(Saved data entries)
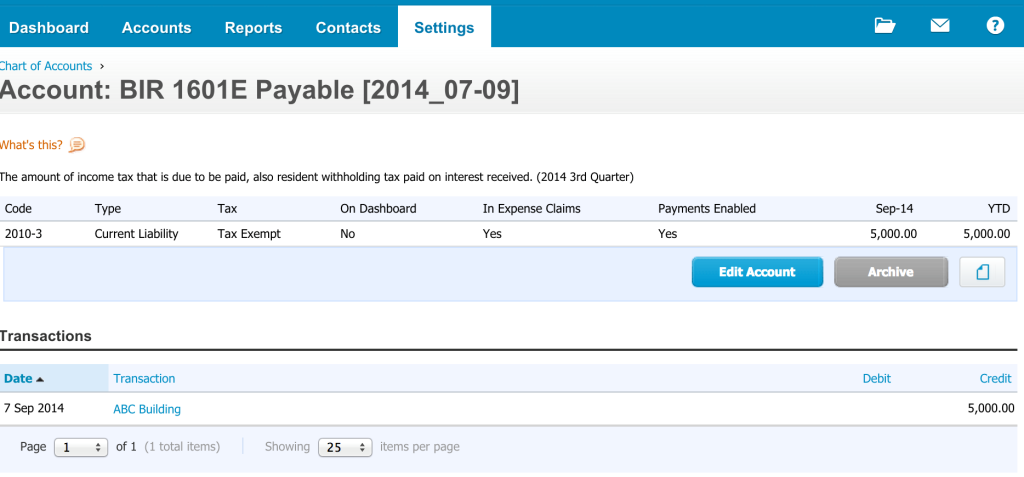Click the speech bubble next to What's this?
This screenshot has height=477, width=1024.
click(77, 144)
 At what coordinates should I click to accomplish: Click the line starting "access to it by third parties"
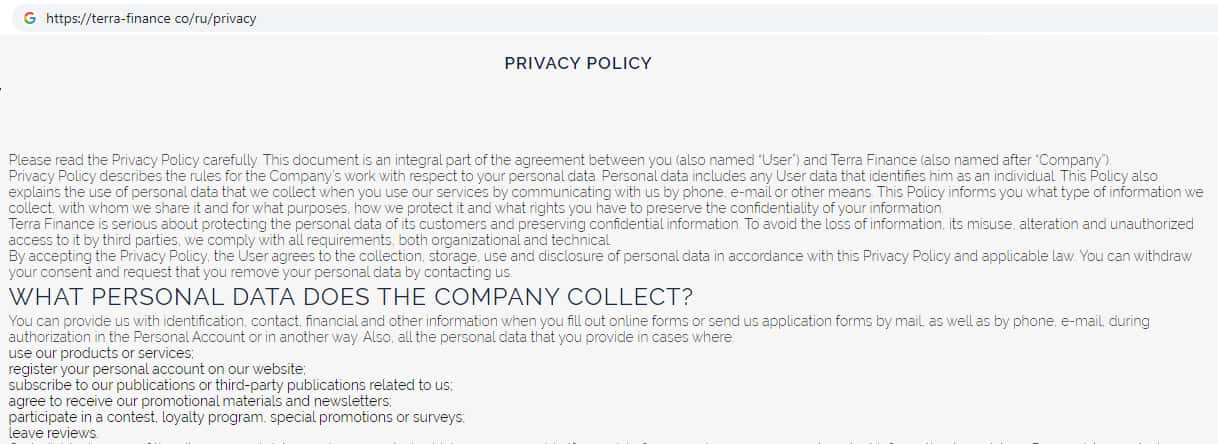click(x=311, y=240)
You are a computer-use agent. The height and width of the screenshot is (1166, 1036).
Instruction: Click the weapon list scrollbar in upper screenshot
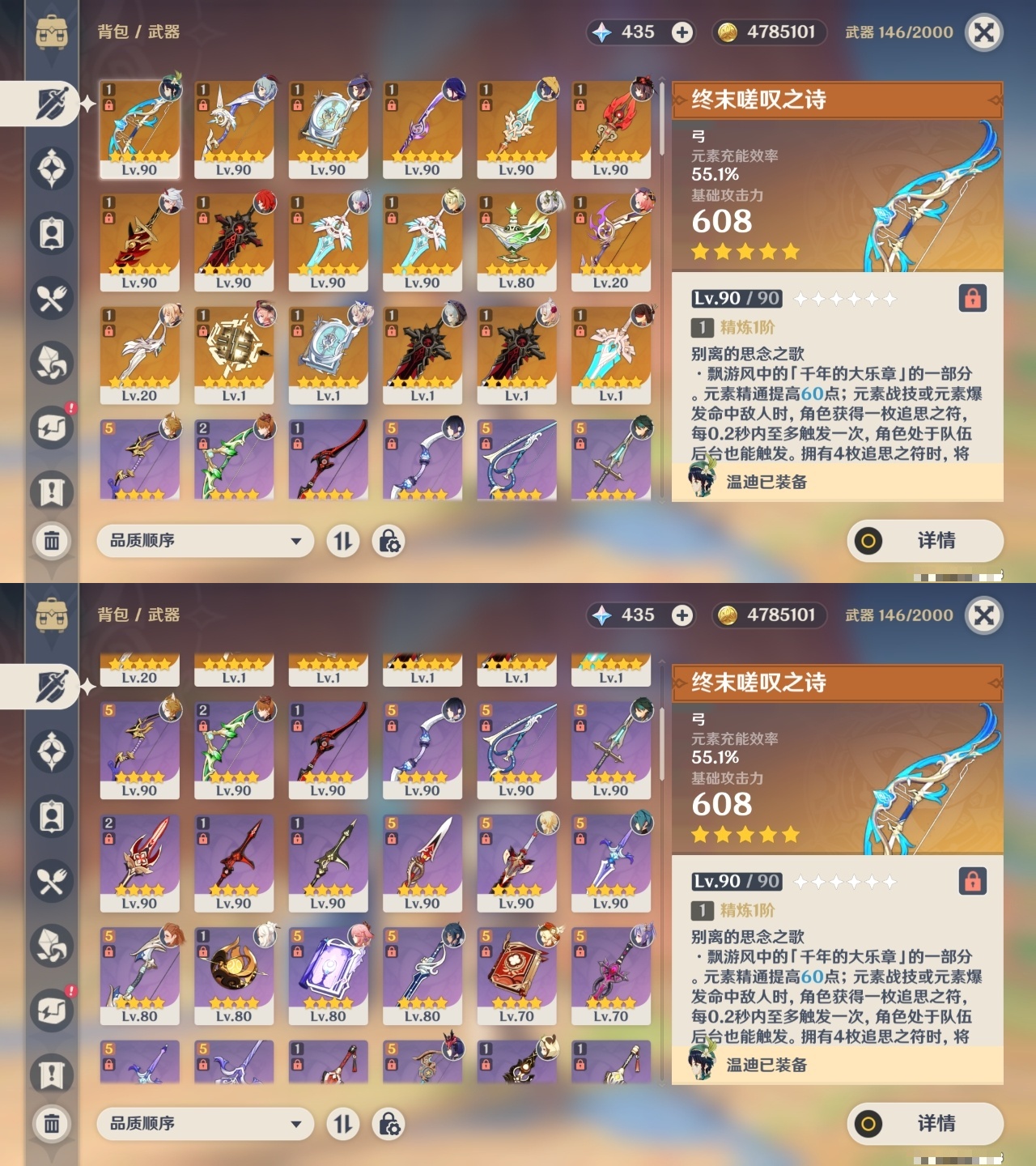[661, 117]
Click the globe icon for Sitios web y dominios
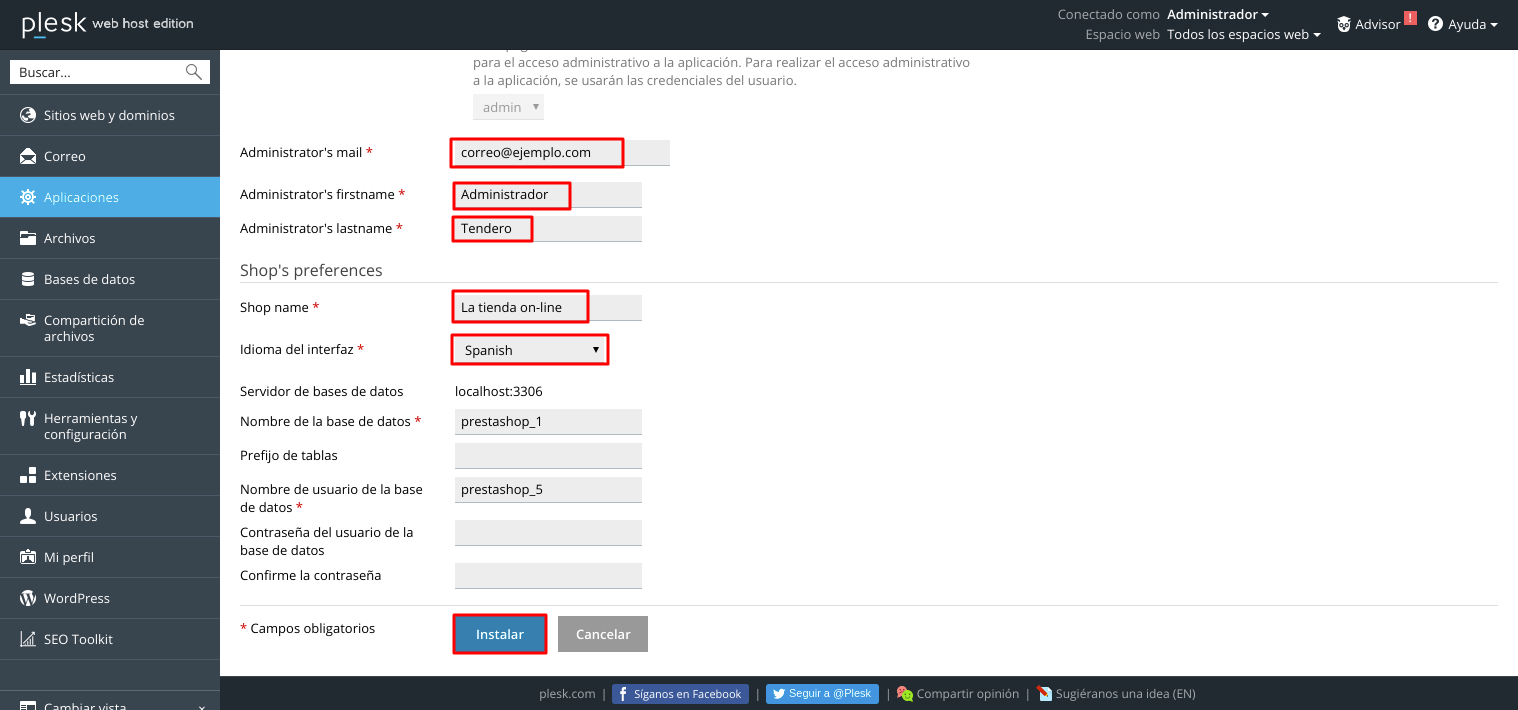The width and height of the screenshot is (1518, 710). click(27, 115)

YOUR INSTRUCTIONS:
The line with "At what coordinates" and each line after it, through the final line of the data, are to be duplicated exactly, with pictures left out and nothing more included.

TASK OUTPUT:
 At what coordinates should I click to accomplish: Click the line starting "access to it by third parties"
click(x=311, y=240)
You are a computer-use agent. The height and width of the screenshot is (1166, 1036).
Instruction: Click the weapon list scrollbar in upper screenshot
[661, 117]
Click the globe icon for Sitios web y dominios
The width and height of the screenshot is (1518, 710). click(27, 115)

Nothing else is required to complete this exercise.